§ **Problem to work on**
Write what comes next in the article about the sale of the Sammis land at the Interstate 89 exit, starting after its final sentence.

== Provided text ==

Advocates have until midsummer to raise $1 million to purchase the remaining 22 acres. Otherwise, they say, that land probably will end up in the hands of another developer with similar plans.
Co-owner Sam Sammis, a real estate broker from Greenwich, Connecticut, said he had planned for 40 years to develop the area at the Interstate 89 exit. In 2015 he sought permits from the state to put 274 residential units, 280,000 square feet of office space, 236,000 square feet of industrial space and a 180-room hotel on the land, along with a highway rest stop.
The site overlooks the village of Randolph and the Rochester Mountains. Currently it encompasses agricultural land, wetlands and a disused golf range.
Sammis and his wife are selling 150 acres of it to a Montpelier-based conservation organization called Castanea Foundation for $1.2 million, the parties announced Tuesday.
The couple will sell the remaining 22 acres to the Preservation Trust of Vermont if that group can raise $1 million by June 15, said Preservation Trust Executive Director Paul Bruhn.

===
== Record set ==

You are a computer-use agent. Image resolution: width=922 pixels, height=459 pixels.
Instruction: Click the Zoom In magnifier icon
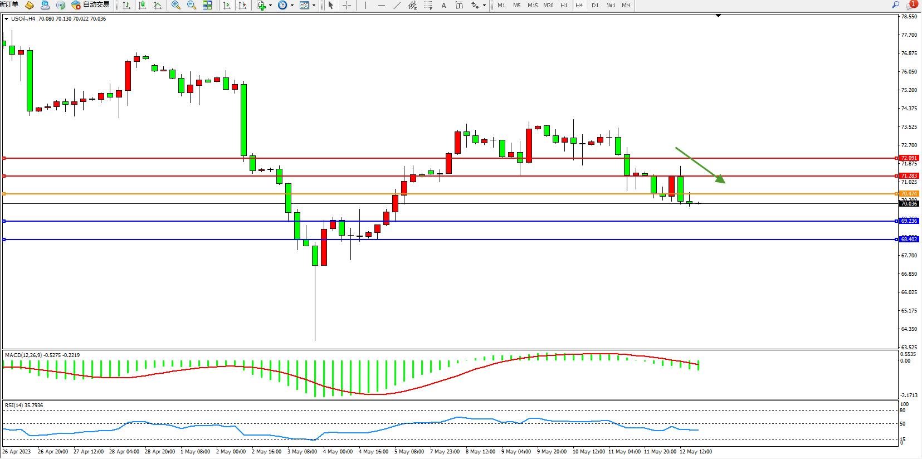[176, 5]
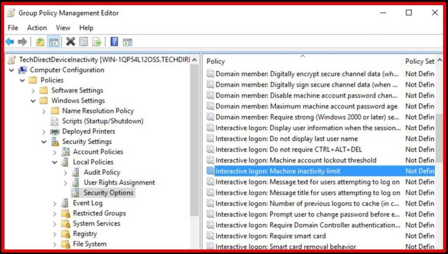Open the View menu

[63, 28]
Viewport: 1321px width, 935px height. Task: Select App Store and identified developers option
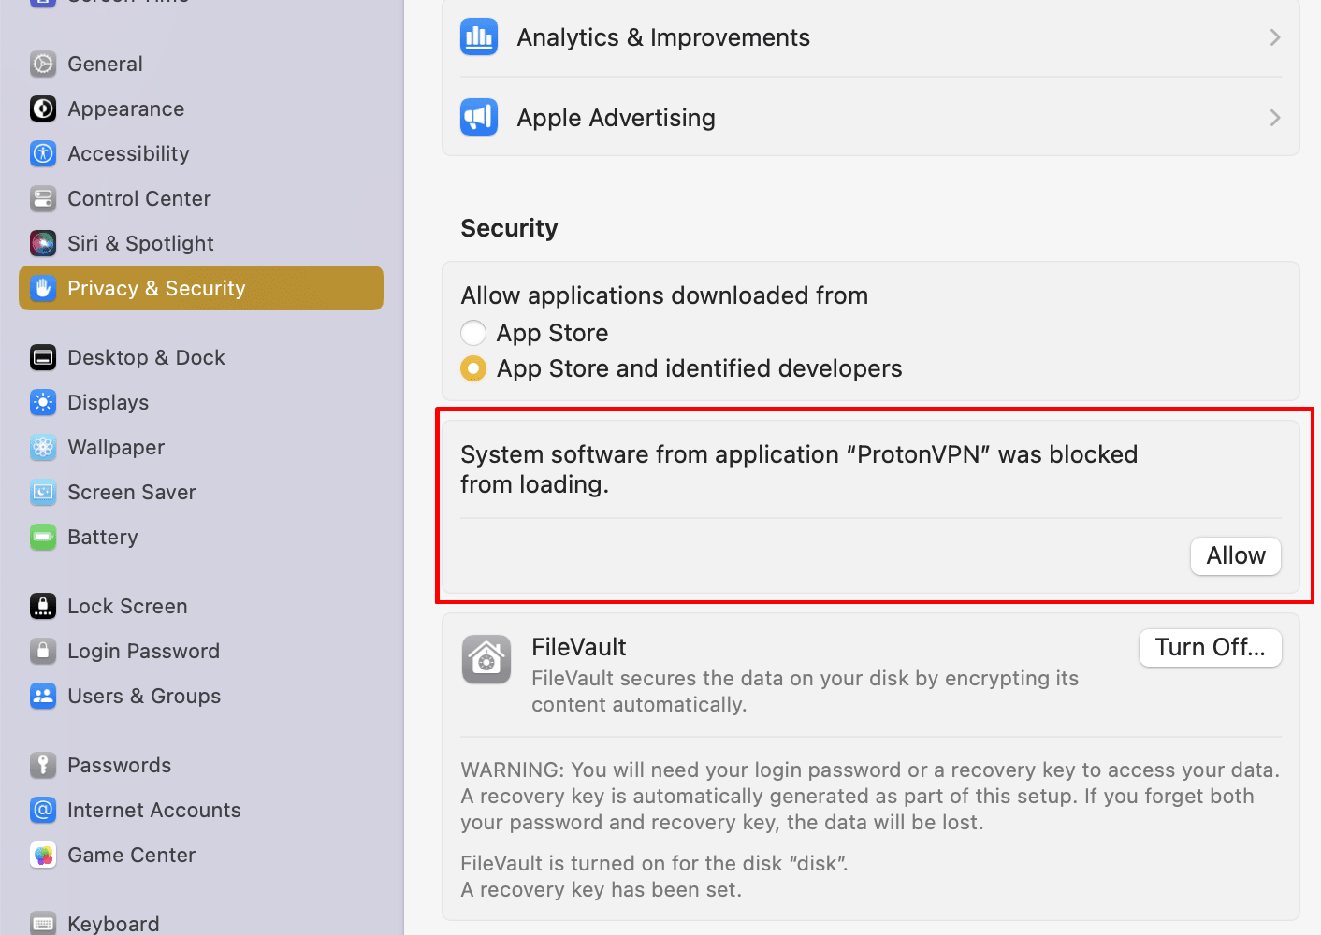click(x=473, y=368)

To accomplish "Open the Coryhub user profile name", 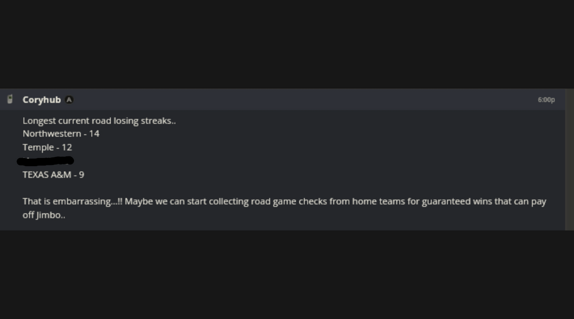I will pyautogui.click(x=41, y=100).
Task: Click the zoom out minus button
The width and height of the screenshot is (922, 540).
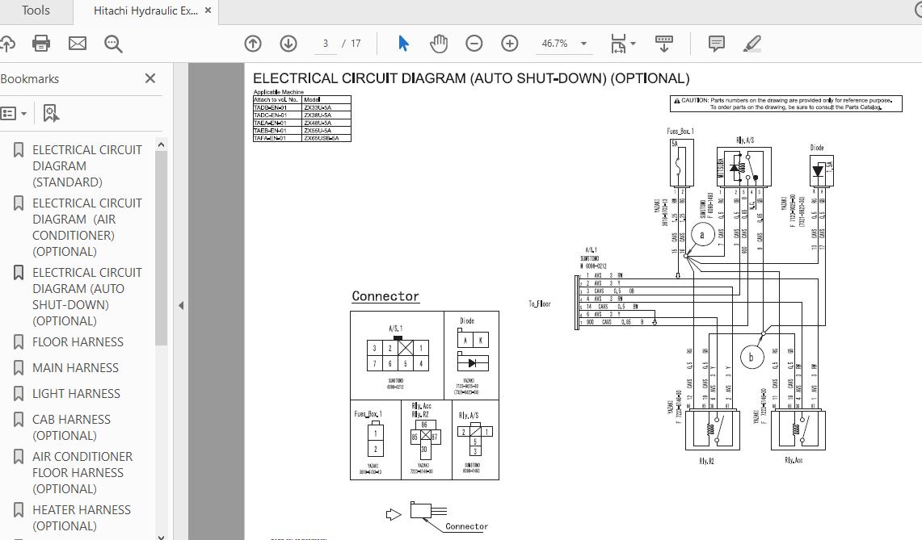Action: coord(474,44)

===

§ **Answer box**
“It’s a big challenge, but we’re very excited about having the opportunity to try to conserve this property as well,” Bruhn said. The organization has raised about $150,000 so far, Bruhn said.
Sammis said he’s glad to have been able to sell the land to conservationists.

Sammis bought the property in 1973 with the intention of building a shopping center there, he said.
Randolph “desperately needs” jobs, Sammis said. In the past he’s said that the development would bring such jobs.
Some Randolph residents argue the development would have endangered employment at establishments in the village that would have faced increased competition.
“We felt this was a threat to downtown,” said Dave Hurwitz, of Exit 4 Open Space, a group that formed in opposition to Sammis’ proposed development.
Hurwitz said the job claims for the development were never backed up.
But supposing it were to create jobs, Hurwitz said, Randolph residents don’t necessarily need or want more jobs in hospitality or other tourism-related fields.
“We’re not against jobs,” Hurwitz said. “But the thing I see with development … a common tactic is to pit jobs against the environment. This is how it’s done. This is how it’s always sold, and development is your savior. This is how they divide communities.”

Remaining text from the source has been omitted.